What made the Elvira of Klára Kolonits a complete catharsis was the rich cavalcade of emotions both in music and on stage, and the effect was vividly applauded and bravo-ed by the audience.

6th June 2017, Attila Kovács, koncertvisszhang

“Klára Kolonits concentrated mainly on exploring the depths of the soul of this complex figure (at the same time Elvira and the pupil of Callas). Her Elvira is fluctuating between the extremes, she experiences everything with incredible intensity: both her abandonment and her love, madness and soaring happiness. The rich personality shines through the perfection of her vocal production.
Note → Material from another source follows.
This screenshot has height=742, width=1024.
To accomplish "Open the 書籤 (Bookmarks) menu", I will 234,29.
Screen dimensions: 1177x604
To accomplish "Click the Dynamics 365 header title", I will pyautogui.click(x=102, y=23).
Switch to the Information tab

The virtuosity is for her nothing more than a tool that she uses to unfold the drama. There is only one word that can describe her stage presence and acting: radiating. The spectator remains stunned at the fact, that it’s not an interpretation of a signature role that matured for years.”

27th May 2017, Tóth Antal, momus.hu

“The interpretation of Kolonits is so essential, that I have to mention it. She’s very feminine onstage, so that the role of love becomes more accentuated. And from her interpretation we can see clearly, that Elvira grows up as the story goes. In the first act she’s playful and defiant in a little girl’s way. In the second, in the two-parts mad scene the palette of her voice becomes dark and sad. This is rather natural in the first part, but which is even more interesting, that in the fast section it didn’t brighten up either, showing that the joy is only superficial and in the soul’s depths the darkness is still present. In the coloraturas she marks the madness with bold, unusual, almost dissonant intervals. In the third act, the resolution comes – one may have guessed it, but even then it has a huge impact. When Arturo says that he loves her and offers his hand to her –Vieni, vieni! – the light of true happiness, a real sunshine illuminates the voice of Kolonits. Not even mentioning the wonderful high Ds in which together with Demuro they expressed the infinity of their joy. With her voice and with her singing, Kolonits reveals the deepest secrets of bel canto, focuses the attention on her rare gifts, shows the particular interpretation possibilities lying within the style. The singer’s warm voice and humanity makes more intensive relationships within the characters possible. The open nature of Kolonits gives more accentuated role to Popova-Callas as well, who becomes an alter ego for Elvira, her soul’s another half.”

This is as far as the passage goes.